Your objective: Substitute "tool bar" for "brush bar" in the records from the line containing "You are a GUI" through the end of the records, both ends included, and reproduce those lines with everything else unchanged. Leave the pictures out of your answer.

Records to use:
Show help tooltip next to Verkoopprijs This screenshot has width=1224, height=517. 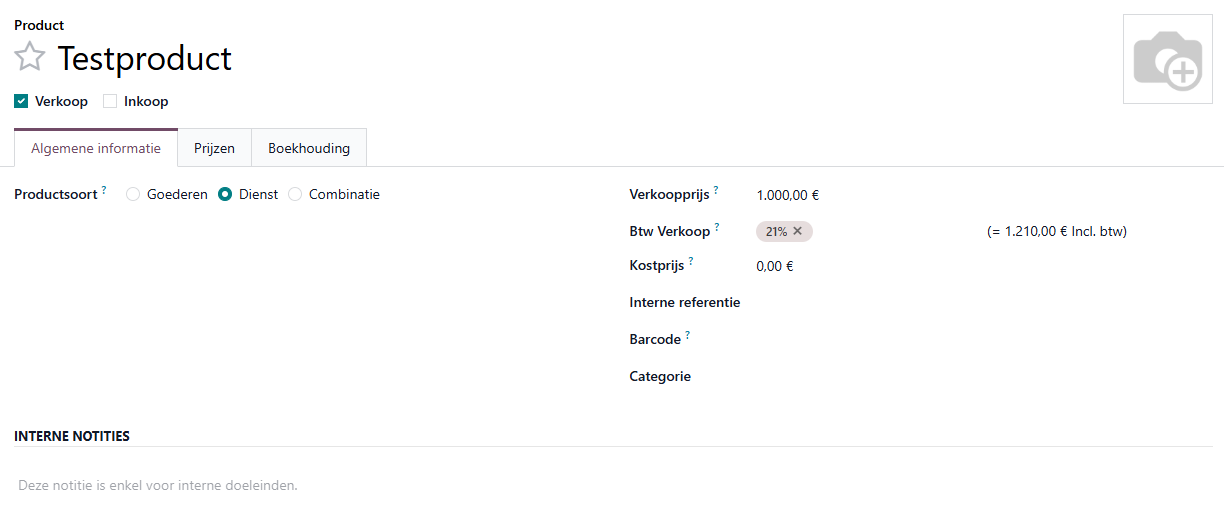716,189
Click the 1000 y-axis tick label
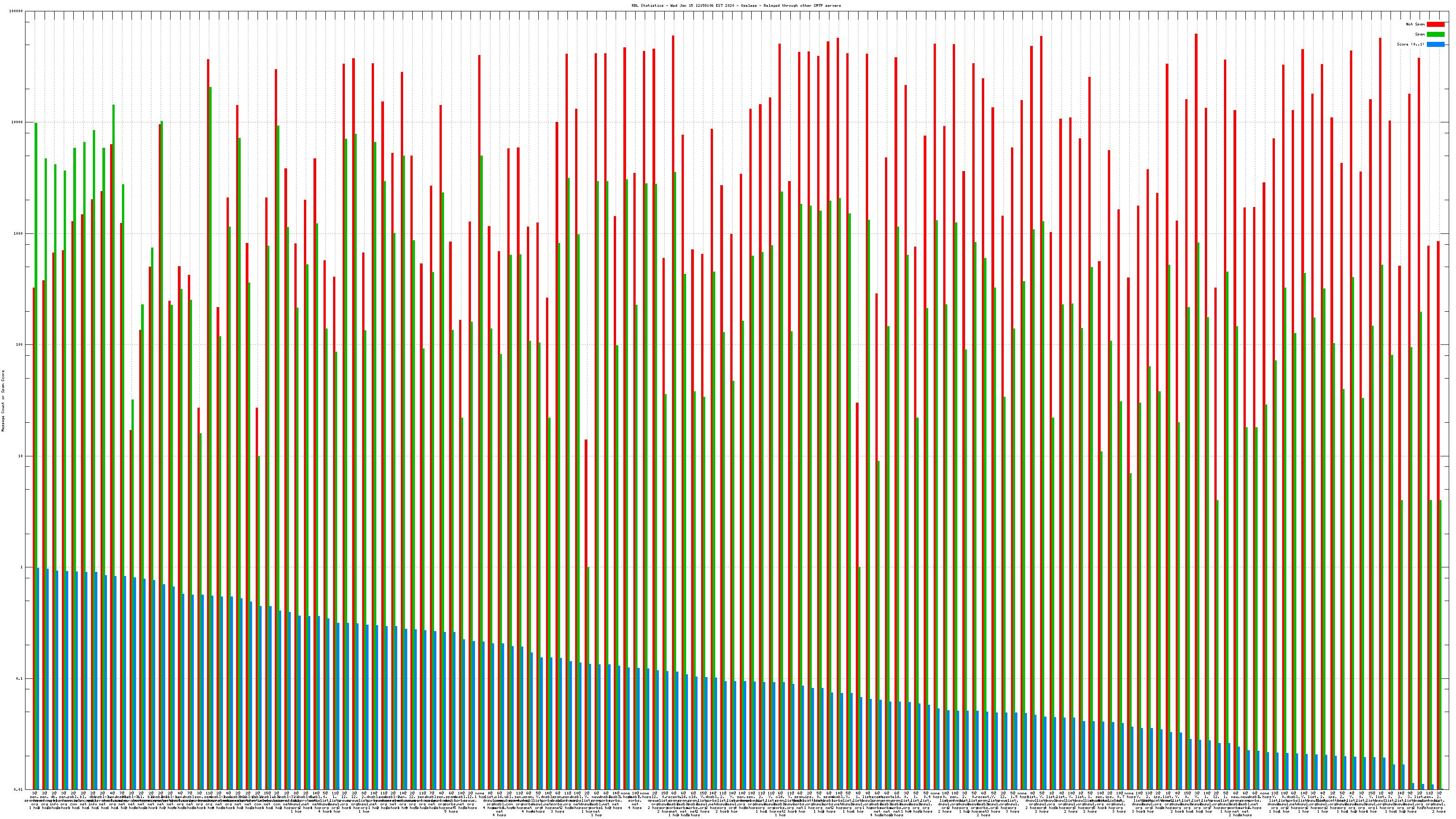Image resolution: width=1456 pixels, height=819 pixels. coord(19,233)
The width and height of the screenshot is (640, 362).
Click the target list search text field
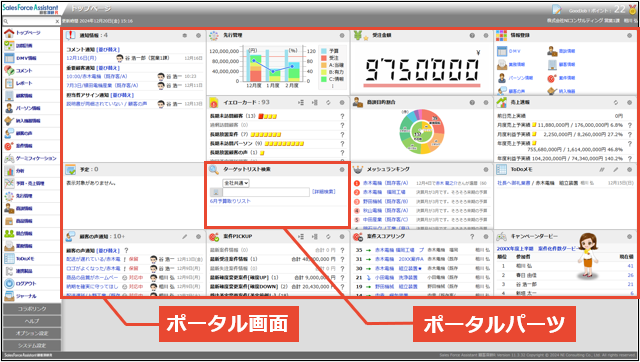266,192
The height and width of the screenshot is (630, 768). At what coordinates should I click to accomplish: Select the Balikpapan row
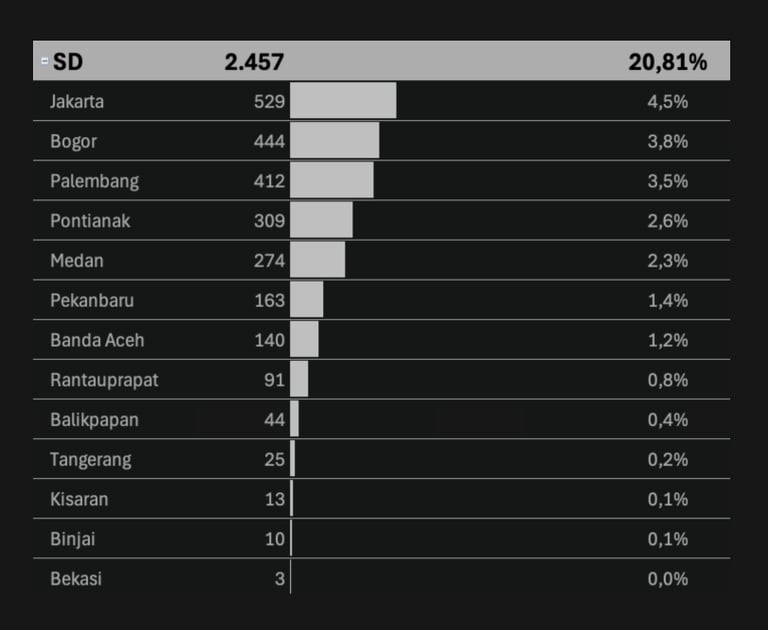click(x=382, y=419)
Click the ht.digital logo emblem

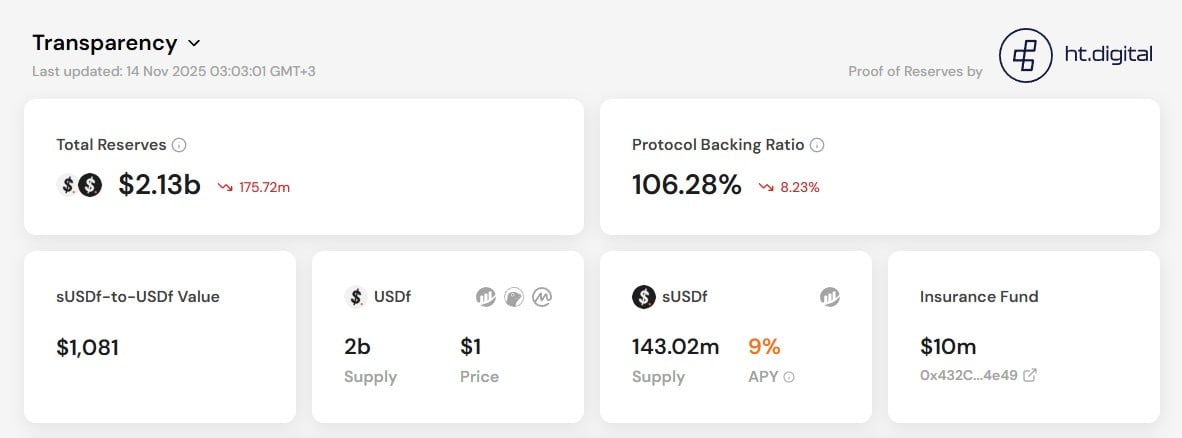(1025, 56)
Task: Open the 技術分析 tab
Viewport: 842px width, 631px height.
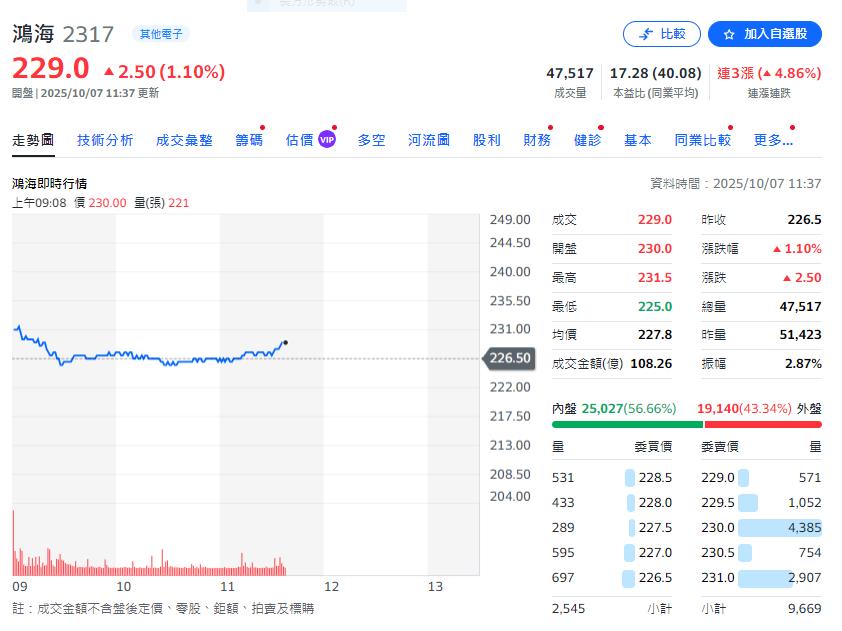Action: [x=105, y=140]
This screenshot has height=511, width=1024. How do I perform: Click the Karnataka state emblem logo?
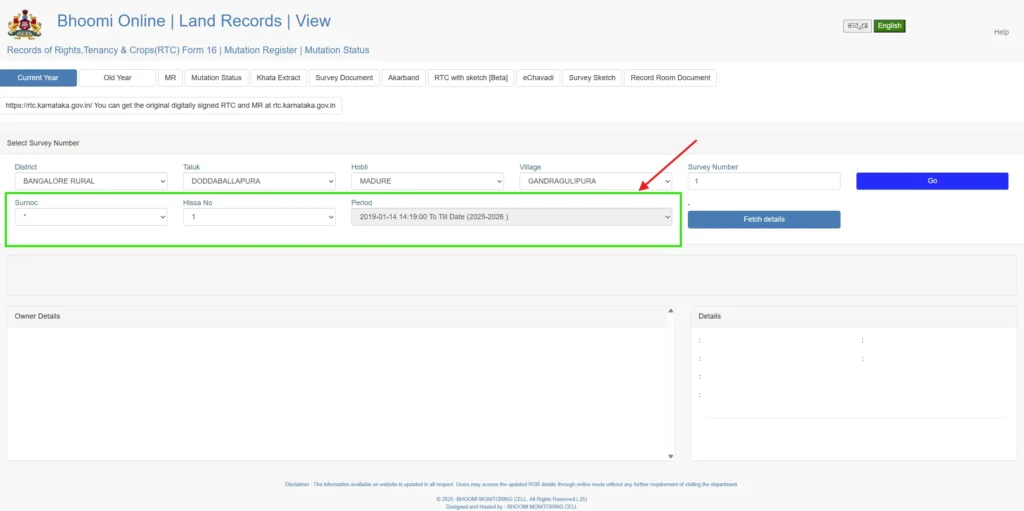24,24
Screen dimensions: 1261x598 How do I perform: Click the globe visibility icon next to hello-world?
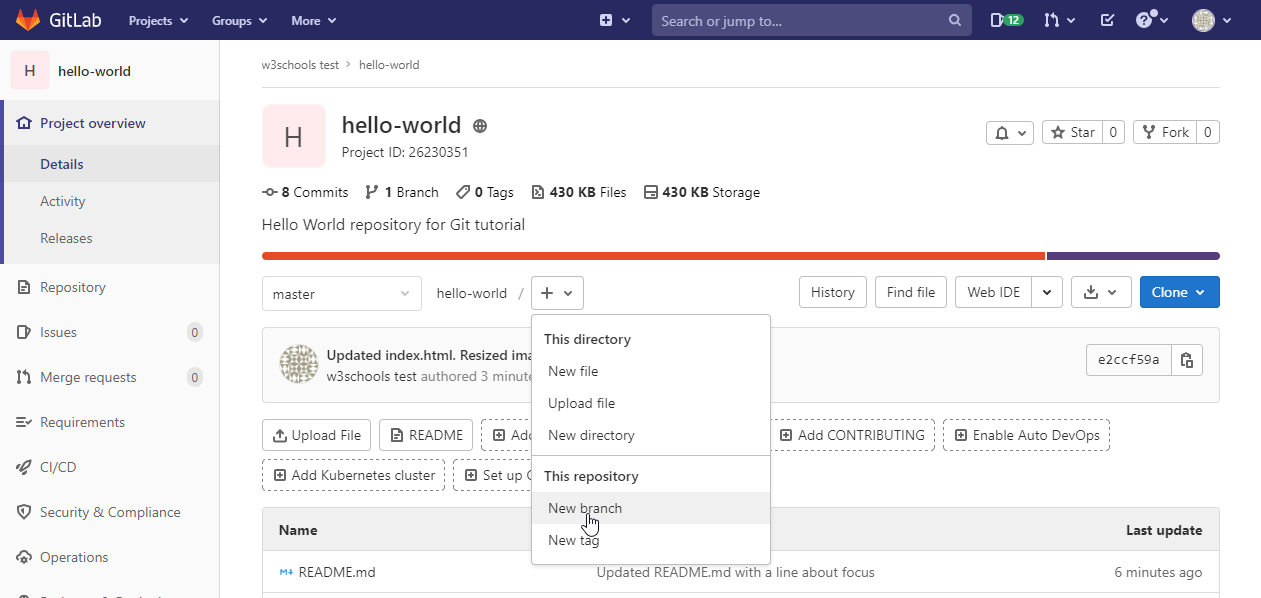[479, 125]
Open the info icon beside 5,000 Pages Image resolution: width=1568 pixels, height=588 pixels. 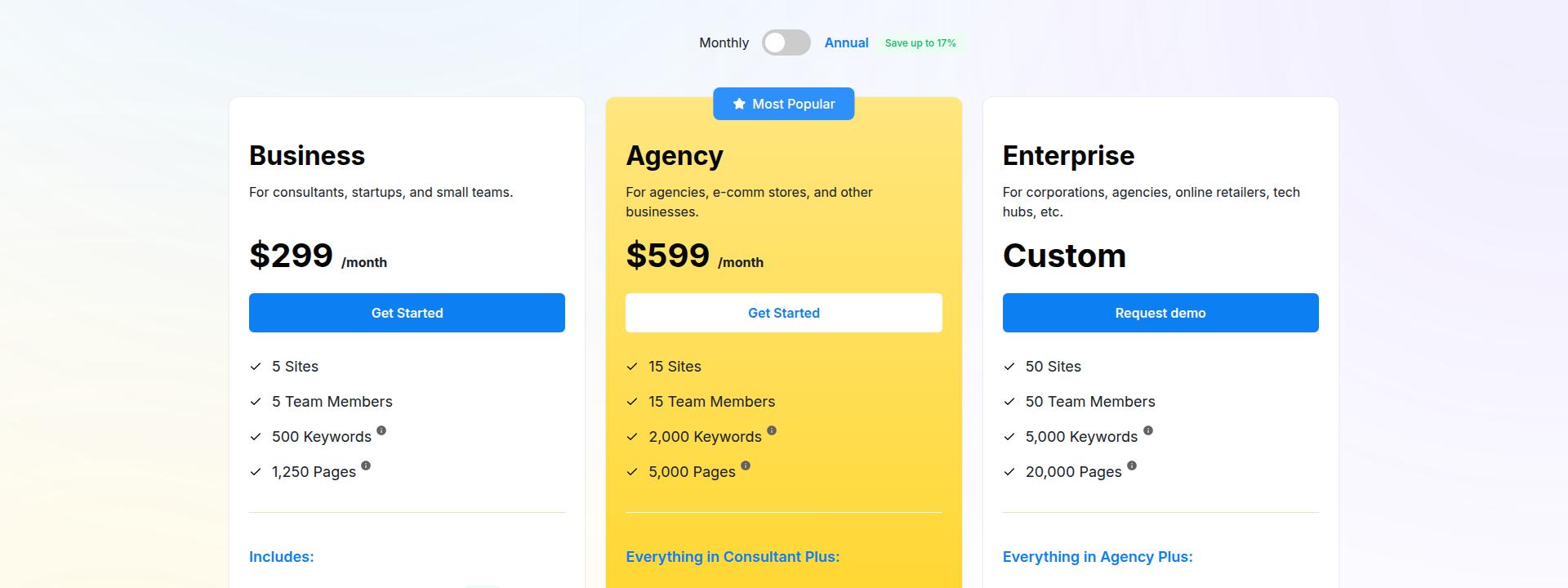point(746,466)
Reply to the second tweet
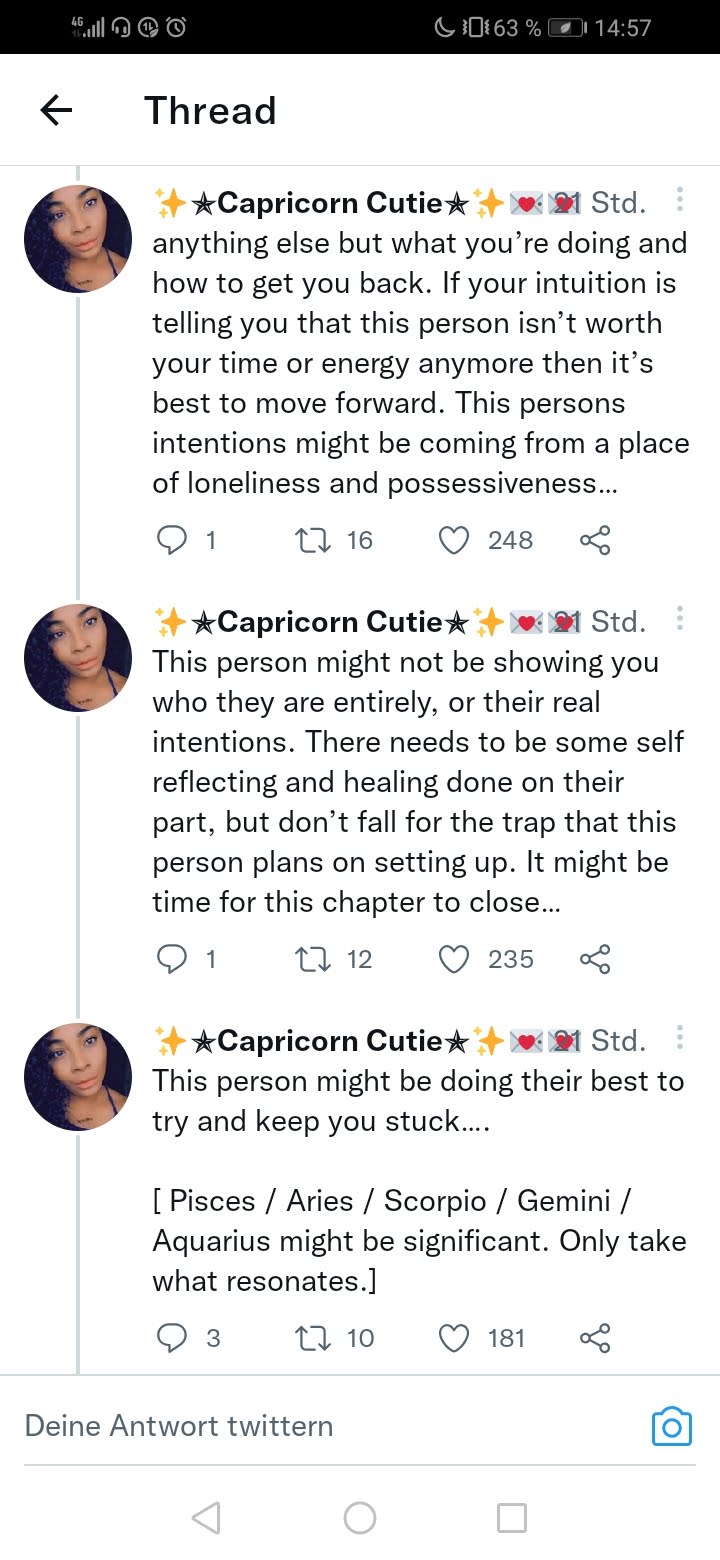720x1560 pixels. pyautogui.click(x=173, y=959)
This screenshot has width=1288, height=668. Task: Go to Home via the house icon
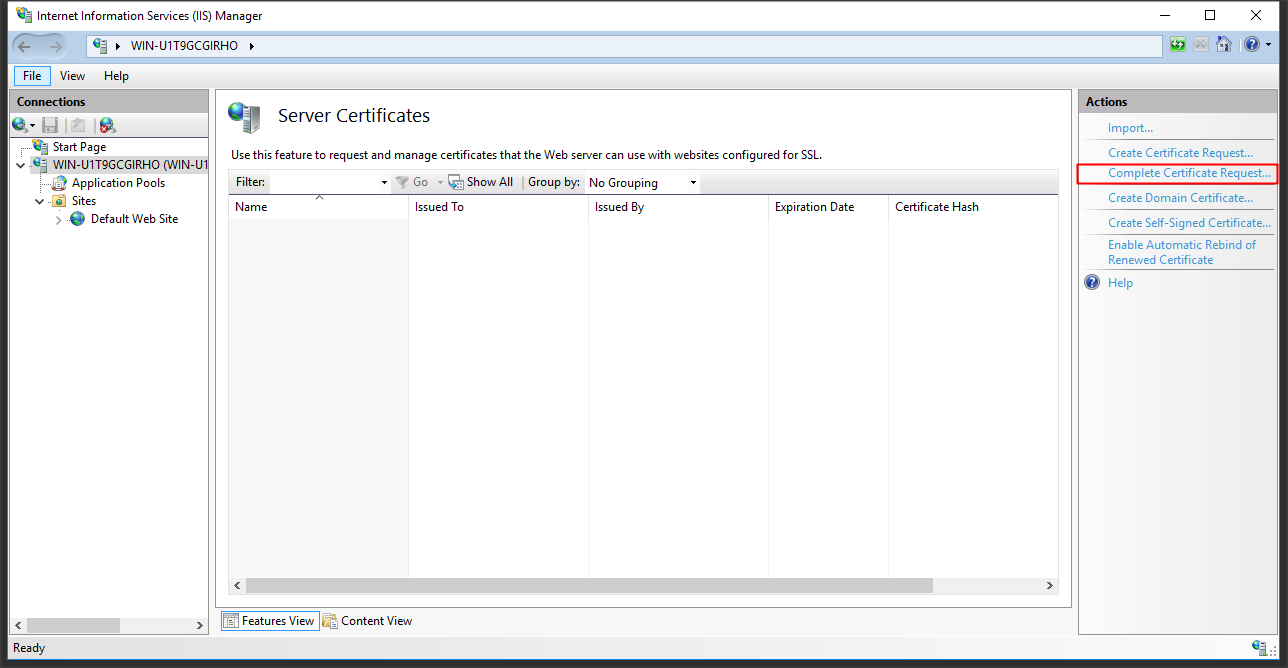[x=1223, y=45]
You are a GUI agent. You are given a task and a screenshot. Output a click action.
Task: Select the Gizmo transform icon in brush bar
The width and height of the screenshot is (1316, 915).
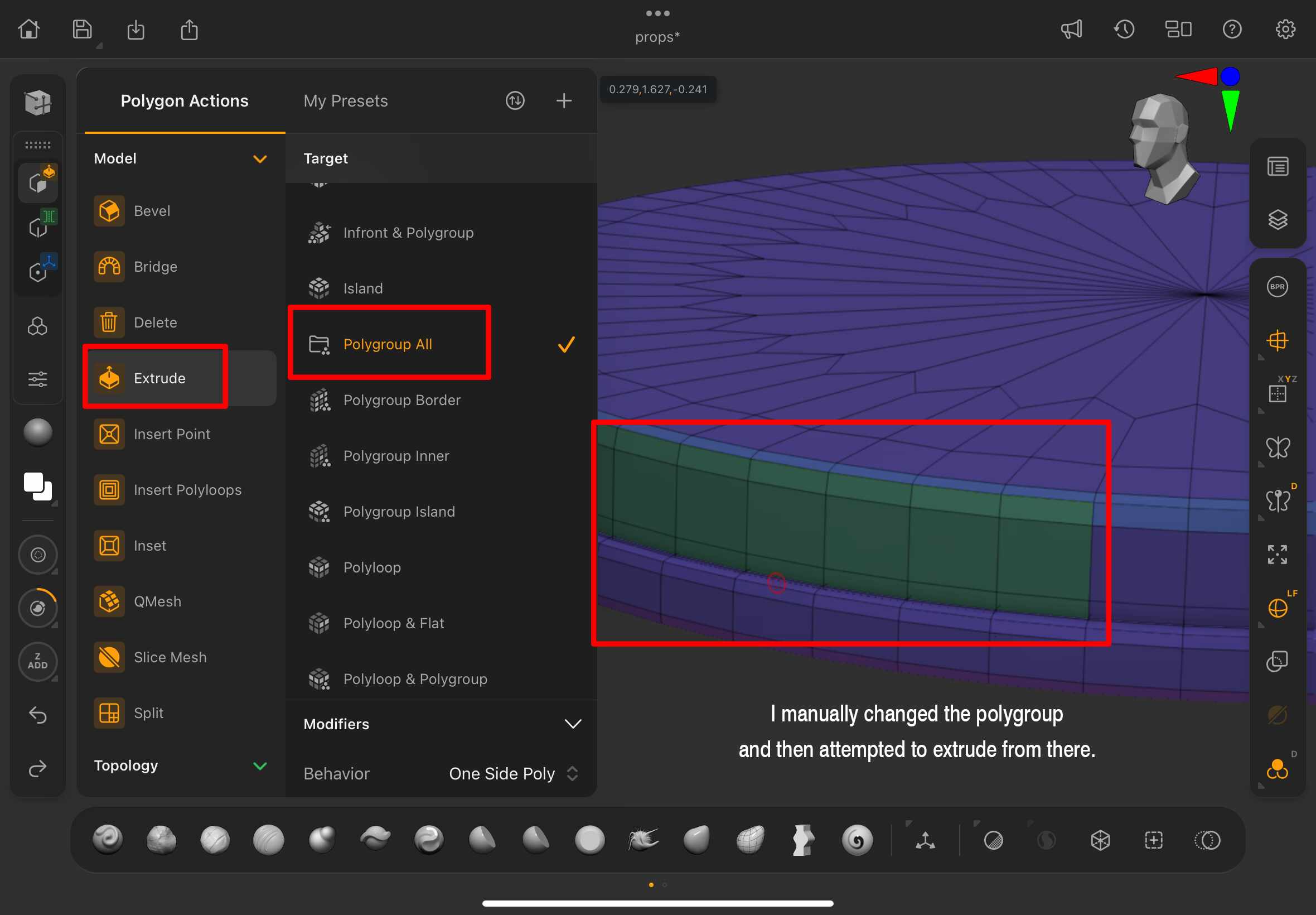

Answer to the exercise:
You are a GUI agent. You are given a task and a screenshot. Output a click action.
Task: Select the Gizmo transform icon in tool bar
The width and height of the screenshot is (1316, 915).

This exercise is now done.